『空中ブランコ』眉毛とヒゲ
期待大にして見てましたが、なかなか良かった。これ、連ドラで十分成立するとおもうんだけどなー。原作はまだ読んでないけど、原作にあるエピソードを全部使っちゃったんだったら、"原作をフューチャー"ってことで、連ドラ希望ッス!!
伊良部(阿部寛)怪しすぎ(笑)。マユミ(釈由美子)が患者に注射をすると、その部分を食い入るように見つめている…間違いなく患者より異常だ…。離婚した妻にコスプレをさせようとしたり、接待で良い気分になってバカ高い医療器具を買ったり、スーツ着たまま腕立て伏せをして汗と脂にまみれていたり…。
映画では松尾スズキさんが伊良部をやっているんだよね?松尾さんなら役作りいらなそうだけど(え)、阿部ちゃんは頑張ったねー。
阿部ちゃん自らノリノリで、眉毛はつながりそうになるくらい太く長く書き、ヒゲも「やりすぎだろう!」というくらいどんどん濃くなっていって、メイクさんを困らせていたそうです。

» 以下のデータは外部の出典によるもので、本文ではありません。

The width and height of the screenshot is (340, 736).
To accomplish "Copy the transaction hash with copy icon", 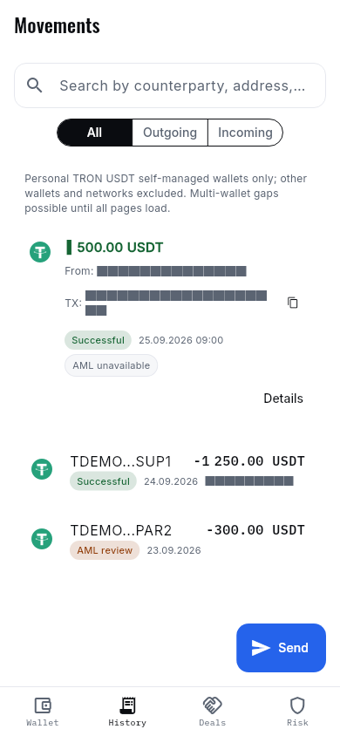I will 293,303.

→ こちら。
訪れる患者がわかりやすすぎな病状だったけど、決して「アナタは○○病です」とは言わない治療方法が面白い。訪れた患者に有無を言わせずに打つ黄色い液の入った注射…あれってビタミン剤だよね?
患者・公平(堺雅人)のフレンチスリーブ(なんて言うんだ?)みたいな衣装にはなじめなかったけど(笑)、独りよがりで協調性がなく臆病な感じが出ていましたよ。自分は悪くないという時の表情、憎々しかったもんなー。
誇大妄想のモデル・広美(佐藤仁美)も、伊良部の行動を見て己を知ったんだ。第三者が「妄想だ」「妄想だ」って言っても、本人が信じている以上は人の話なんて全然聞かないもんね。だからまずは患者の言っていることを肯定し、そこから治療が始まる…っていう伊良部のやり方は「なるほどなー」って思った。

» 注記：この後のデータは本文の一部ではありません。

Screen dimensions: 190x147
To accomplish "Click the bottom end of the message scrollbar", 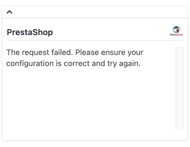I will [180, 127].
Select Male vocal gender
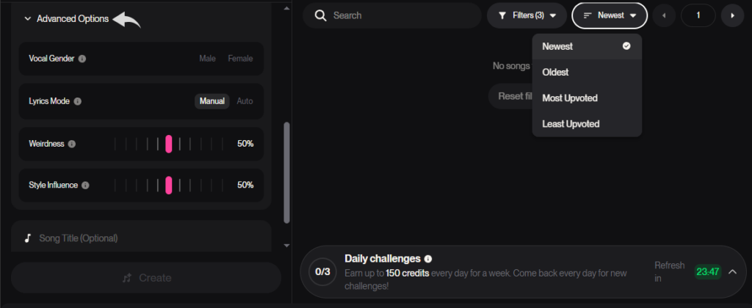The image size is (752, 308). (x=207, y=59)
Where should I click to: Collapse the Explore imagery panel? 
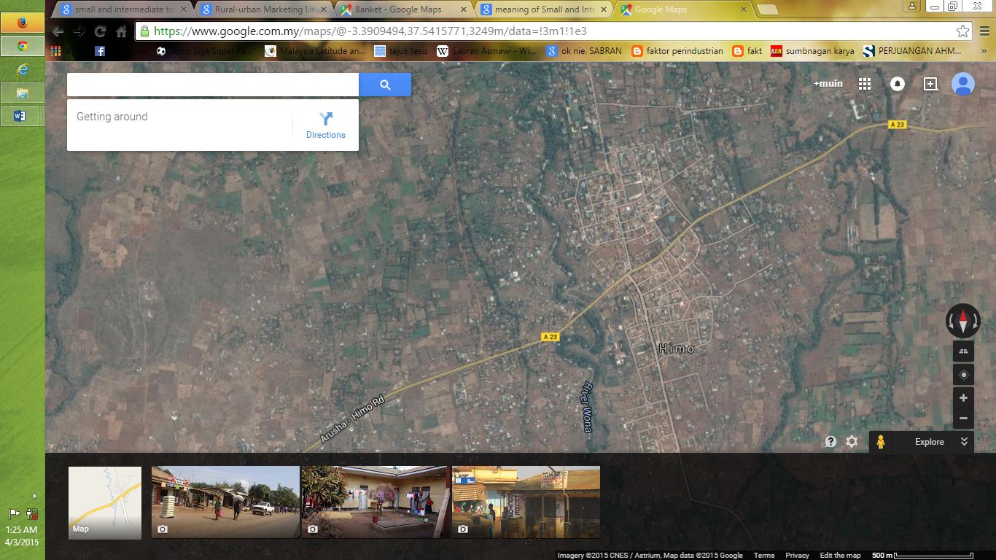coord(964,442)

ワクワクだったのは、先端恐怖症のヤクザ・猪野(遠藤憲一)と、ヤッパを持っていないと不安になってしまうブランケット症候群(ライナスの毛布ね=依存症)のヤクザ・吉安(松重豊)の対峙シーン。こんな病に罹ってしまうナイーブな人間はヤクザは向いていない…っていうのがいいよねー。